Seul confort, il ne fait pas trop chaud, les panneaux de pont sont grands ouverts et laissent passer un fort et frais mistral.
Voilà, pense Max, comment la nation fait voyager en cale ceux qui, chasseurs, paras, légionnaires, spahis, tringlots, artilleurs, marins, Chtimis, Bretons, Parigots, Savoyards, vont risquer leur peau pour celle des premières classes.
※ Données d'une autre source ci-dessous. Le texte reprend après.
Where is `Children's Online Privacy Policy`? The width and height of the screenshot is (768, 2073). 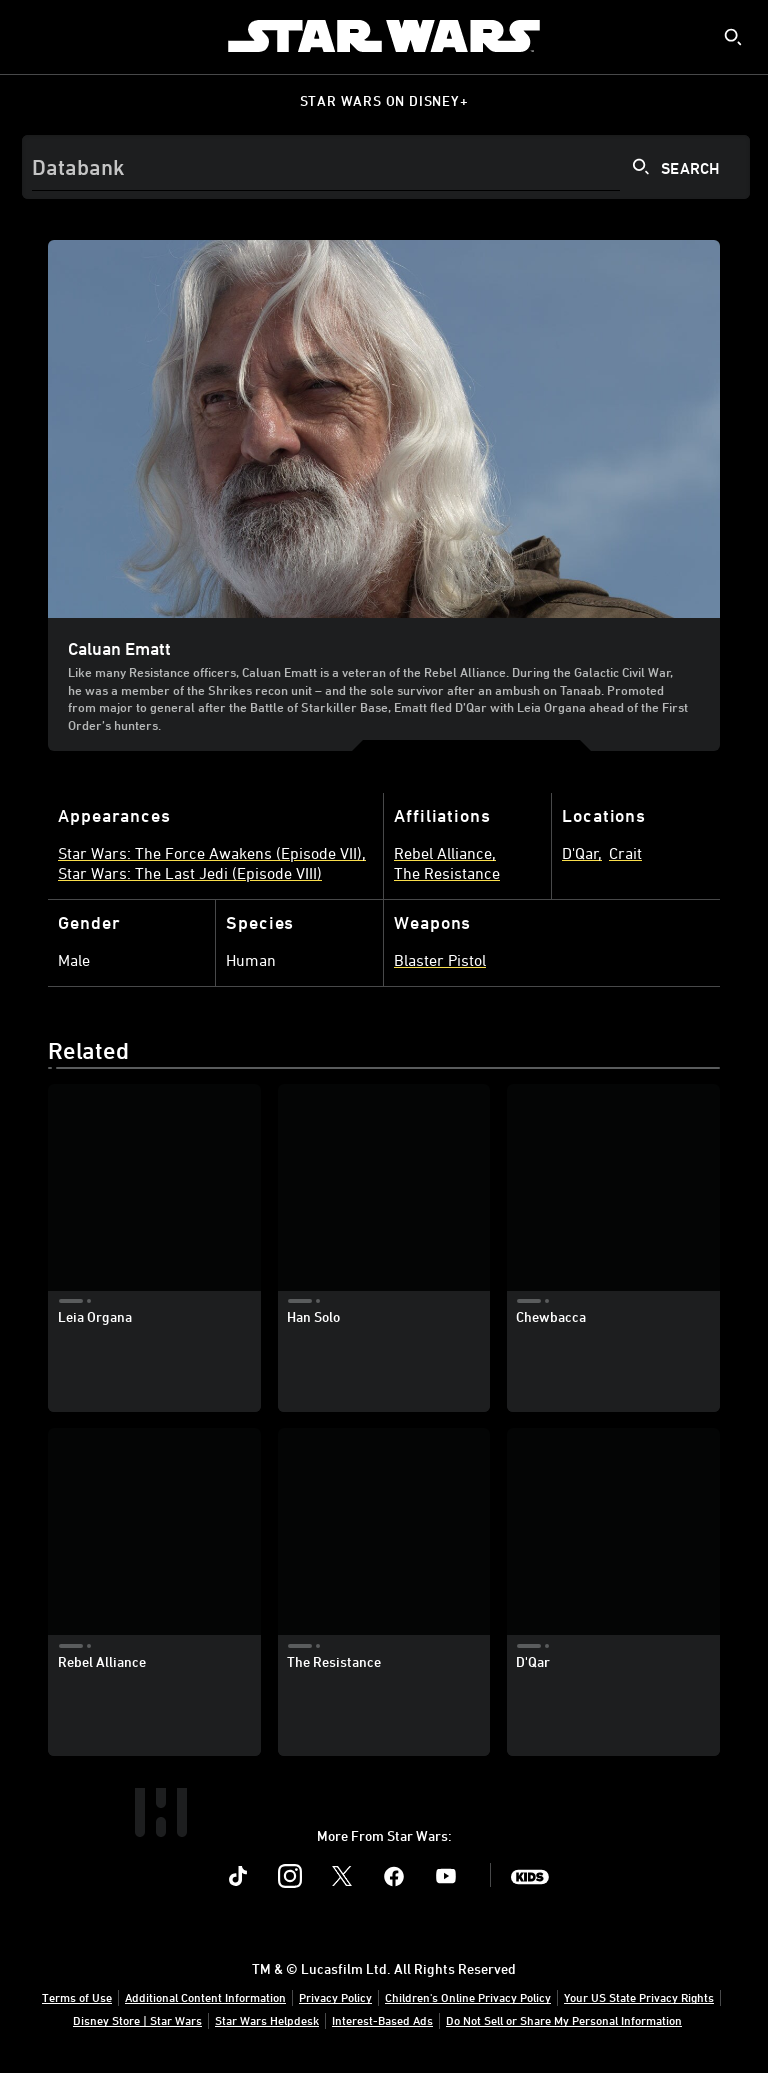 Children's Online Privacy Policy is located at coordinates (468, 1997).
À dix-sept heures, le guichet « Cuisine » s’ouvre. Une longue file, la gamelle dans une main, la gourde dans l’autre, s’étire. Ils ont vingt ans, n’ont rien dans le ventre depuis le matin, ils crèvent de faim. Des cantiniers rapides et gouailleurs les servent à la louche, au menu, saucisson à l’ail, saucisse de Toulouse nageant dans un chou vert graisseux, camembert plâtreux, banane, le tout arrosé à volonté du picrate militaire – le bruit court dans les cantonnements qu’il contient du bromure destiné à calmer les ardeurs érotiques du soldat. Les gourdes se remplissent, rares sont ceux qui demandent de l’eau. Max n’essaye même pas de manger ce brouet, se contente d’une banane à peine mûre. En se posant des questions : qui sont ceux qui nourrissent les militaires, où trouvent-ils ces choux pourris, ces saucisses dégueulasses, ces fromages immangeables, ces excédents fourgués à l’armée alors qu’ils ne méritent que la décharge ? Combien les achètent-ils et combien les facturent-ils à l’intendance ? Qui sont ces paysans qui vendent en juillet des choux récoltés en janvier ? Qui sont ces vignerons qui méprisent jusqu’à leur propre métier en pressant ce toxique pinard ? Combien de pots-de-vin et de prébendes circulent sous les bourgerons et les capotes ? Qui sont ces cuisiniers qui osent servir cette tambouille infâme à une jeunesse appelée malgré elle à crapahuter dans les djebels pendant parfois deux longues années ? Max imagine de gras marchands, des exploitants agricoles cousus d’or, des politiciens faux-culs, des édiles locaux ventrus, satisfaits, des bourgeois nantis, des intendants militaires corrompus, qui tous s’en mettent plein les poches en magouillant avec la fourniture aux armées.